Two of San Luis Obispo County’s more powerful unions have reached tentative agreements over their pay and benefits packages for the coming year.
As of this printing, the 1,600 members of the largest county union, the San Luis Obispo County Employees’ Association (SLOCEA), were voting on the tentative agreement reached in early November. A simple majority of ballots cast is all that’s needed to accept the contract, which will then go to county supervisors for ratification.
SLOCEA General Manager Kimm Daniels said of the negotiations, “It was the single most difficult negotiations I’ve ever participated in.”
Members of the baby-fresh Association of San Luis Obispo County Deputy Sheriffs (ASLOCDS), which officially split from the Deputy Sheriffs Association (DSA) after a long and litigious breakup process, went to bat for its members for the first time this year.
ASLOCDS President Neil Clayton wouldn’t speculate whether the old union leadership would have provided a better deal, but said the end result was “a fair and equitable agreement for both sides.”
The union represents 110 sworn sheriff’s deputies ranging from the rank of deputy to sergeant, Clayton said. DSA leadership still negotiates for the remaining department employees in the jail and dispatch center.
Though county negotiators and ASLOCDS members agreed on the package, it still has to go to the Board of Supervisors for final approval, which has been scheduled for a Dec. 7 hearing.
Under the tentative terms, ASLOCDS members will receive a 2.98 percent increase under the county’s prevailing wage system, effective Jan. 1, 2011. Members agreed to increase their pension contribution rate by 2.98 percent, decrease the county’s rate by 2.98 percent, and include a 3.43 percent rate change retroactive to when the union was formed. The county also added a second tier pension “reopener,” according to the agreement.
County officials recently approved a contentious plan to begin implementing a 50-50 split for all pension-rate increases, add a two-tier pension system for non-union employees with plans to explore tiered pensions for all employees, and reform the prevailing wage model that essentially mandates higher compensation packages every year.

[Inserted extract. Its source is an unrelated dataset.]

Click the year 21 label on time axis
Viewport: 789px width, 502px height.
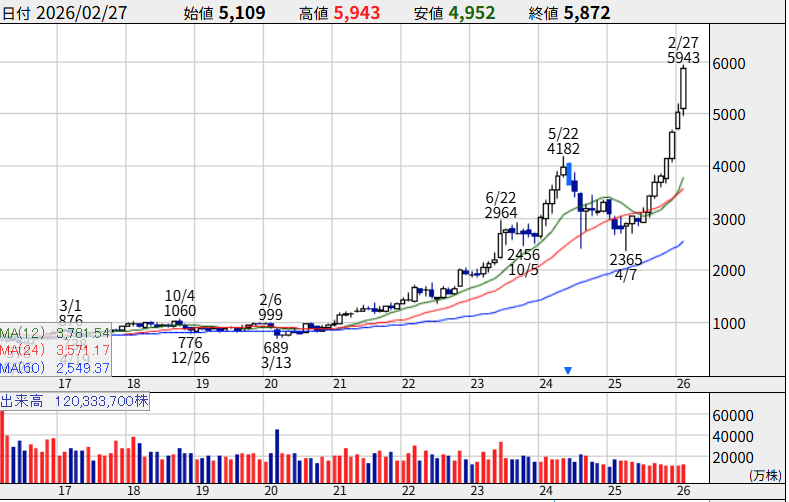(340, 382)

SLOCEA employees, should they approve their package, will receive a 1.88 percent wage increase, Daniels said. But, she added, union members deferred a 2.28 percent increase they were entitled to last year in order to save jobs, and trimmed back the increase this year to save jobs once again. The agreement also includes a 50-50 split between SLOCEA and the county for all pension increases, Daniels said.